McLuhan, denying he was either an optimist or a pessimist, while

asserting he was an apocalyptic, claimed to discover a more complex,
critical, and historically contextualized focus for his understanding of

the electromagnetic and its outering of the senses from his "partial"
readings of the work of symbolist poets, avant-garde artists of the
first half of the 20th century and the later works of the
anti-apocalyptic Joyce -- Ulysses and Finnegans Wake. From these
sources, and particularly Joyce's work, McLuhan launched an intuitive,
perceptual, and artistic critique of the emergence through
electromagnetism and technology of cyberculture or digiculture. Of
particular interest at the moment is the way in which he positioned
himself as a balance between the optimism of Teilhard and what he took
to be the pessimistic "gnosticism" of the cyberneticists (Wiener, etc.).
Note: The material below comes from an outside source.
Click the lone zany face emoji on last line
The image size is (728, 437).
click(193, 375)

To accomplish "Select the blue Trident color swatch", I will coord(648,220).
Simultaneously he seems to have positioned Joyce as a balance between
the optimism of the Bergsonian élan vital (the basis of creative
evolution) and what seemed to be the devolutionary eternal return of
Nietzsche. Probably through his suspicion that Joyce was of the "devil's

party" (along with Milton and Blake), McLuhan ultimately favored the
Viconian Joyce, declaring Giambattista Vico, with his progressive
cyclicity, to be a Baconian and the last pre-electric grammarian.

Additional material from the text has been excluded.